◆ Your instructions: Transcribed word for word, the lines below from the one with "Task: Open the" through the last line of the records form the answer; no picture is to be included.

─── Provided data ───

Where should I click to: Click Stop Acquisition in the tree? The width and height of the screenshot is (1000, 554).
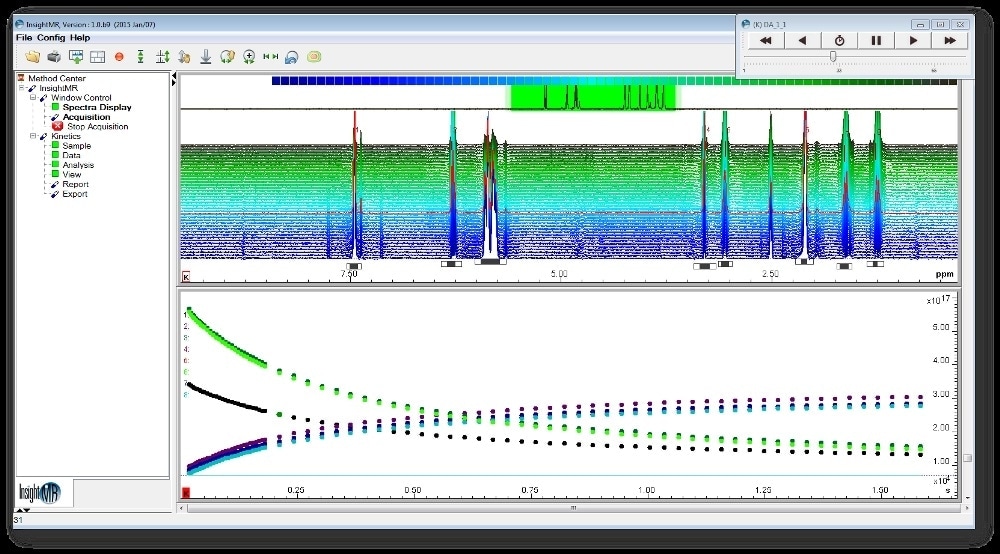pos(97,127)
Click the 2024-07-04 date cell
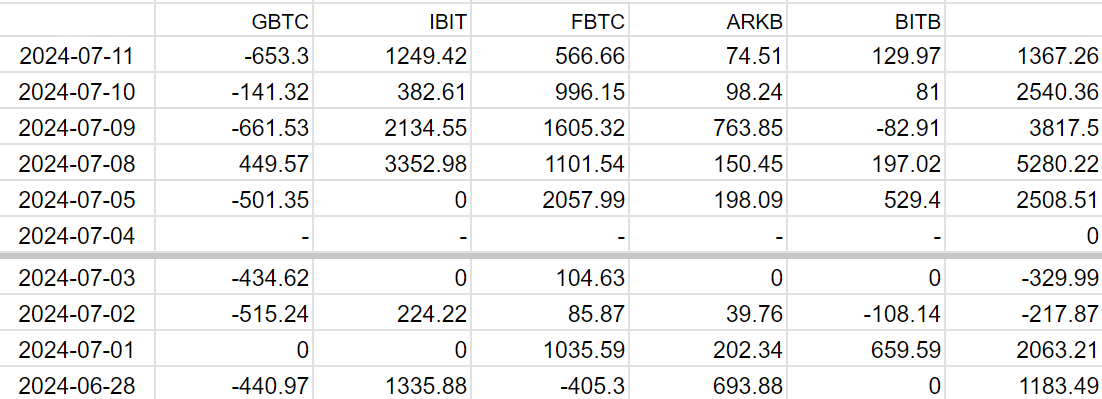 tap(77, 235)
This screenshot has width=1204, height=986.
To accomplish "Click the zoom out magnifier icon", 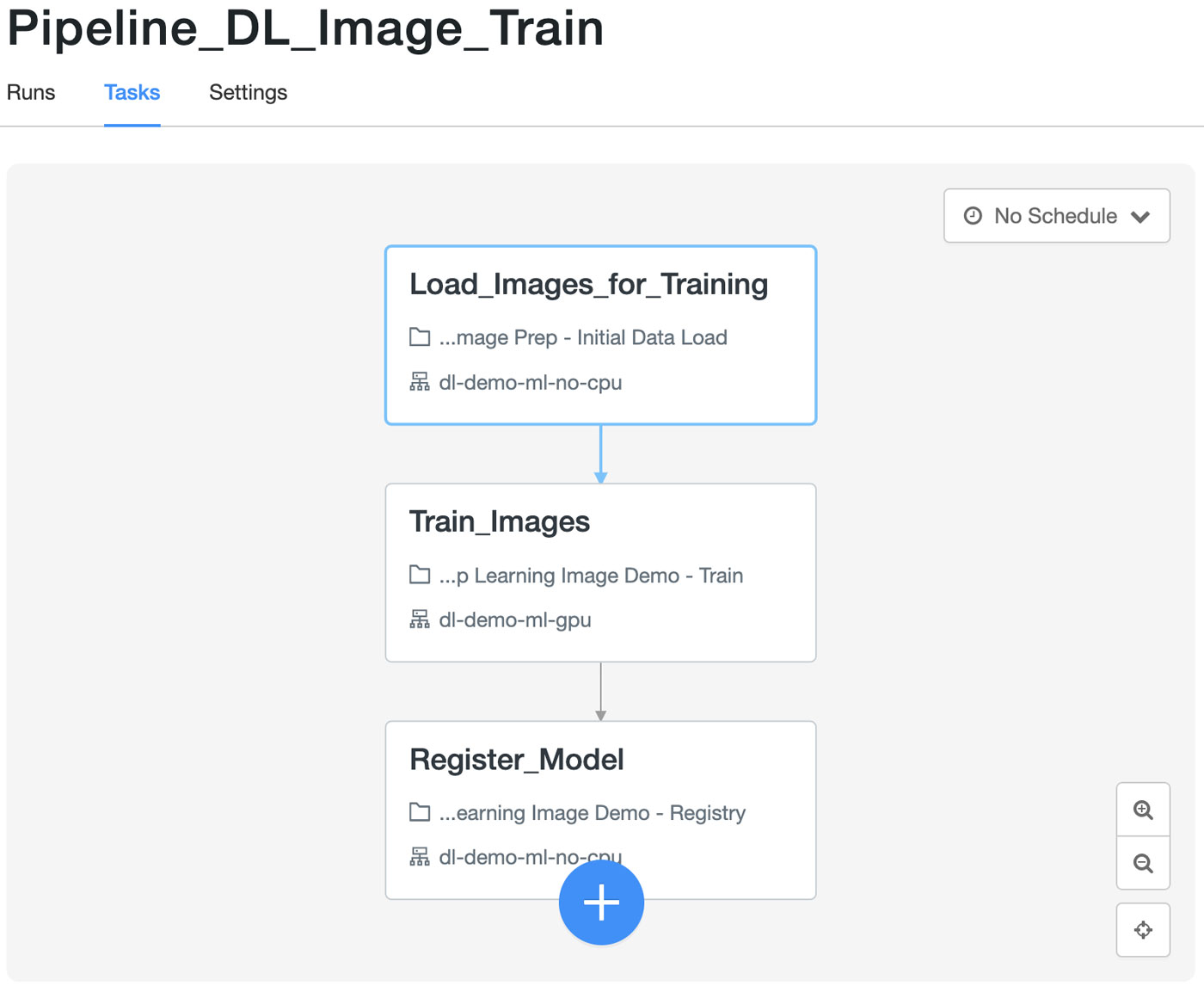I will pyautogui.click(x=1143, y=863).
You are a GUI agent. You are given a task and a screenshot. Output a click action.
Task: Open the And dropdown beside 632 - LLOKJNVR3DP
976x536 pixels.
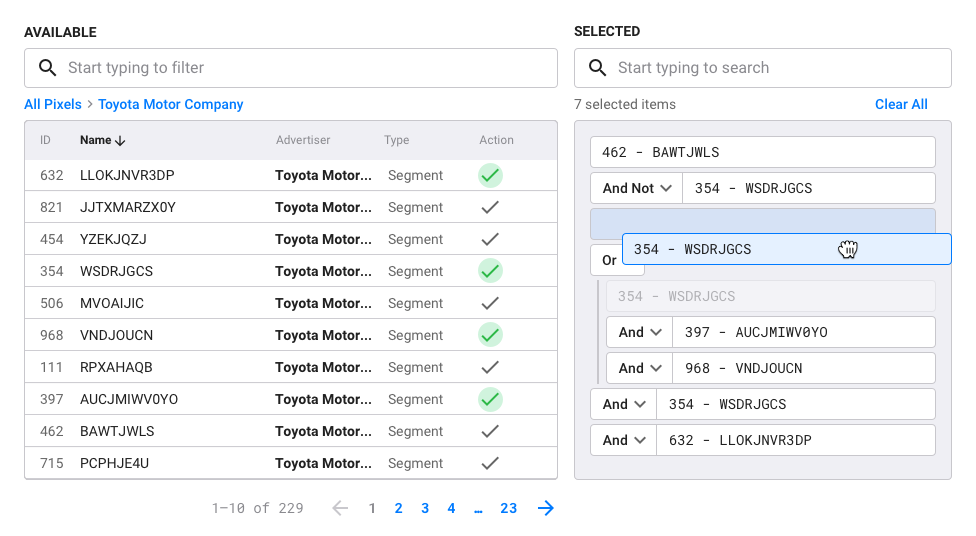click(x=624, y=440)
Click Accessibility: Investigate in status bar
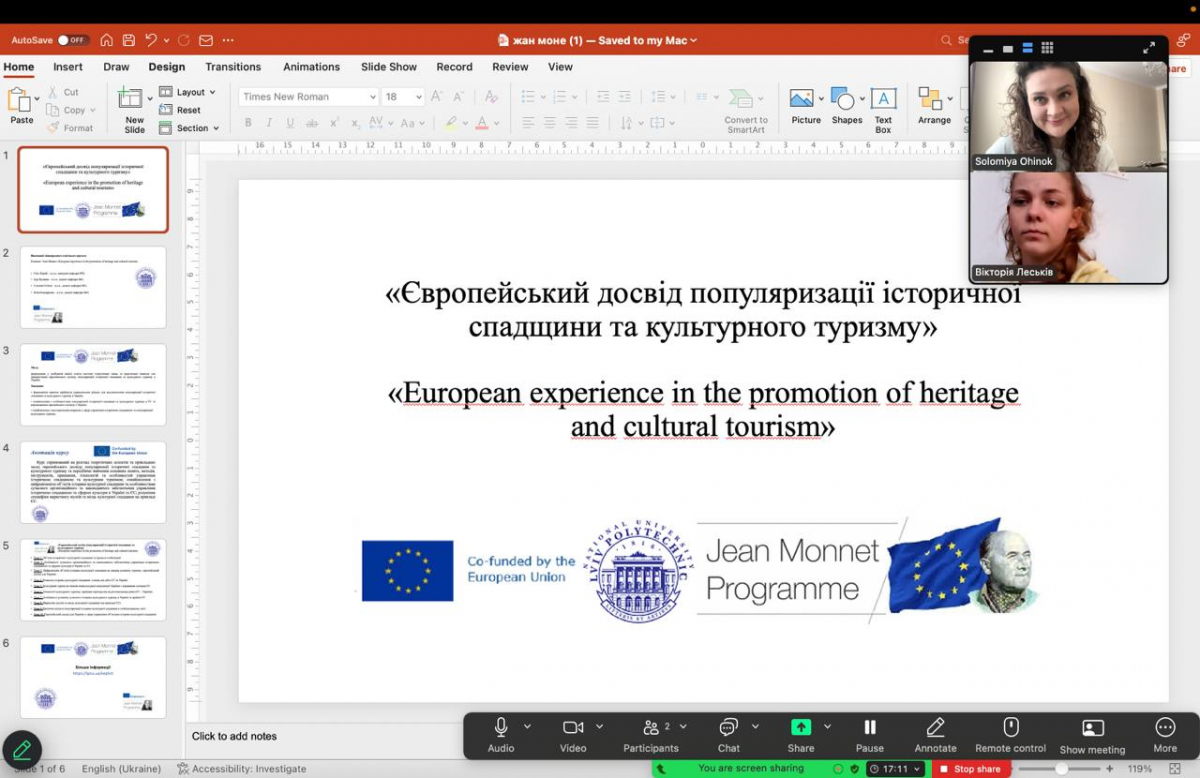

───

◆ Written solution:
Task: Open the And dropdown beside 632 - LLOKJNVR3DP
976x536 pixels.
click(x=624, y=440)
Click Accessibility: Investigate in status bar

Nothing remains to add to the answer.